Climate change effects such as higher average temperatures and more rain or drought can increase the presence of certain pathogens, according to a report from the National Food Administration.
The report also looks at the dangers that may be relevant in different types of food as a result of climate change, with a focus on Swedish conditions, and discusses how they could be controlled. This section covers dairy products, meat, seafood, eggs, cereals and fruit, berries and vegetables.
A risk profile was developed to increase knowledge about how climate change may affect microbiological food safety in the future. The focus was on identifying existing and emerging hazards that can be worrying and affect the safety of food and water consumed in Sweden.
The report also suggests ways to meet the new challenges by changing normal conditions and an increased frequency of extreme events.
Although there are knowledge gaps, the analysis shows that the prevalence of most microbiological hazards would probably increase as a result of climate change. Conclusions about the change of specific hazards as well as the extent and speed of the impact are uncertain and depend on the accuracy of the climate scenario and what mitigation measures are taken.
In Sweden, the climate will be warmer, especially in winter. Precipitation will generally increase, mostly in winter and spring, especially in the northern parts of the country. In the southeast, increased drought and water shortages are forecast. Climate change is also expected to lead to more frequent extreme weather events such as floods and heat waves.
A change in normal conditions can increase the presence of certain bacteria, viruses, parasites and mold toxins that can cause diseases through food and drinking water. Extreme weather events can lead to power outages, infrastructure disruptions and food pollution.
Impacts on the environment and society that can affect food safety include changing conditions for plant cultivation, animal production, infrastructure, energy supply and water supply, according to the report.
Data are based on scientific literature and reports from domestic and international bodies, including the Swedish Meteorological and Hydrological Institute, the European Food Safety Authority (EFSA), and the United Nations Food and Agriculture Organization (FAO).
– The report from the National Food Administration shows what science today says about how climate change can affect food production in Sweden and the food we import. What we have come to also provides a basis for continued work on how we can address the new challenges, says Jonas Toljander, risk assessor.
Probably increased dangers
Bacteria that are likely to increase in the environment, water, animals, plants and / or food raw materials due to a changing climate, and for which the level of evidence is judged to be high, are Bacillus anthracis, Francisella tularensis, Salmonella, Shigella and Vibrio. There is also some evidence that Campylobacter, Listeria and Shigatoxin-producing E. coli (STEC) may be more common.
All food-borne viruses have the potential to increase in incidence due to climate change. However, the level of evidence is medium for norovirus and low for hepatitis A and E viruses.
Most parasites are considered to be able to grow more but the level of evidence is mostly low. For Cryptosporidium, Giardia intestinalis and Toxoplasma gondii it is medium.

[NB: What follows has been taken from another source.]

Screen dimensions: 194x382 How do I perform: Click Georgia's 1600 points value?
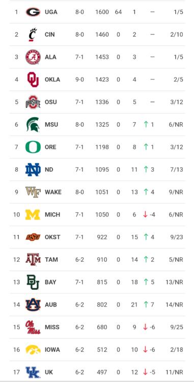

Among the mycotoxins, it is estimated that all Fusarium toxins covered (DON, T2 / HT2, zearalenone and fumonisins) will increase, of which the level of evidence is highest for deoxynivalenol (DON) and fumonisins. Aflatoxins are also expected to become more common.
Microbiological hazards arising from climate change are likely to vary for different food groups and stages in the supply chain.
The National Food Administration has previously published documents concerning climate change, including a handbook to help drinking water producers adapt their supply to changing climate conditions in 2019 and a plan for the food sector in a changing climate in 2018.
– It is important to start adapting the food chain based on a changed climate so that we can maintain the high degree of food safety that we have today, says Annica Sohlström, Director General of the National Food Administration.